John Greenlees Semple (10 June 1904 in Belfast, Ireland – 23 October 1985 in London, England) was a British mathematician working in algebraic geometry.

== Academic career ==
He attended the Royal Belfast Academical Institution, and then received an undergraduate degree from Queen's University, Belfast, graduating in 1925 with First Class honours in mathematics.
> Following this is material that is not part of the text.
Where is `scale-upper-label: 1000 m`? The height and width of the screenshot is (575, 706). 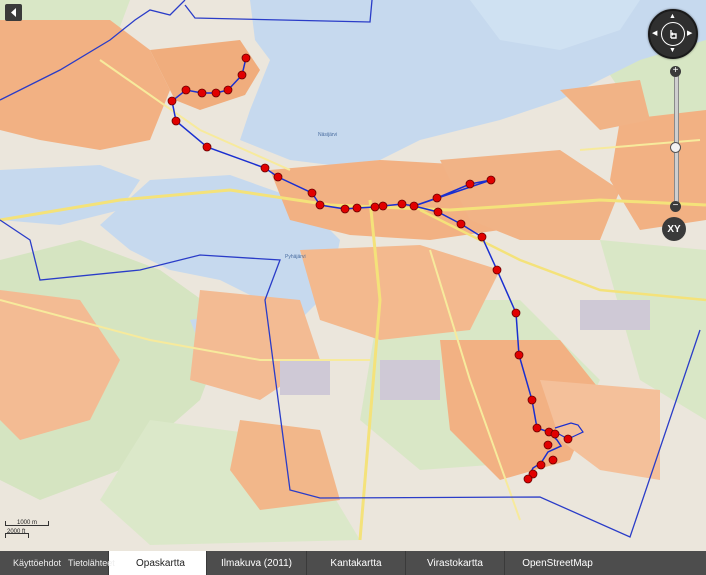
scale-upper-label: 1000 m is located at coordinates (28, 523).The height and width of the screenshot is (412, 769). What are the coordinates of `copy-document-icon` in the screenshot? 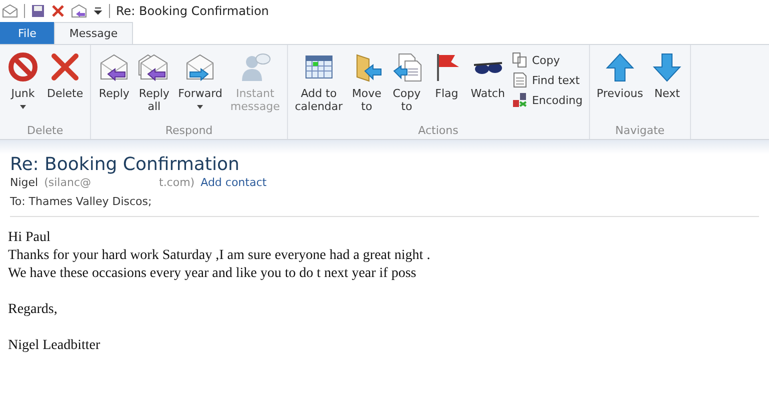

After this he went to Cambridge where he sat the Mathematical Tripos of 1927, gaining a distinction, and went on to study for a doctorate at St John's College, Cambridge, where he was taught by H. F. Baker, which was awarded in 1930.

He won the Rayleigh Prize in 1929, and became a lecturer at the University of Edinburgh for a year. He was briefly elected a fellow of St John's College, before taking the position of Chair of Pure Mathematics at Queen's University, Belfast in 1930. He held the position for six years, remaining active as both a researcher and an administrator, and became Dean of the Faculty of the Arts. In 1936 he became Chair of Pure Mathematics at King's College, London - leading the department through its relocation to Bristol during WWII - and in 1956 was made Head of Mathematics at the same institution, continuing until his retirement in 1969.

== Personal life ==
Semple was the third of his parents' five children; two of his siblings also became professors in British universities. He married Daphne Hummel, the daughter of a colleague, in Belfast. They had two children, John and Jessie, who entered medicine and the arts respectively.

He enjoyed reading, gardening and golf.

==Publications==
- Semple, J. G. (1985). "Introduction to algebraic geometry"
- Algebraic Projective Geometry. By J. G. Semple and G. T. Kneebone. Pp. viii, 404. 35s. 1952. (Oxford University Press).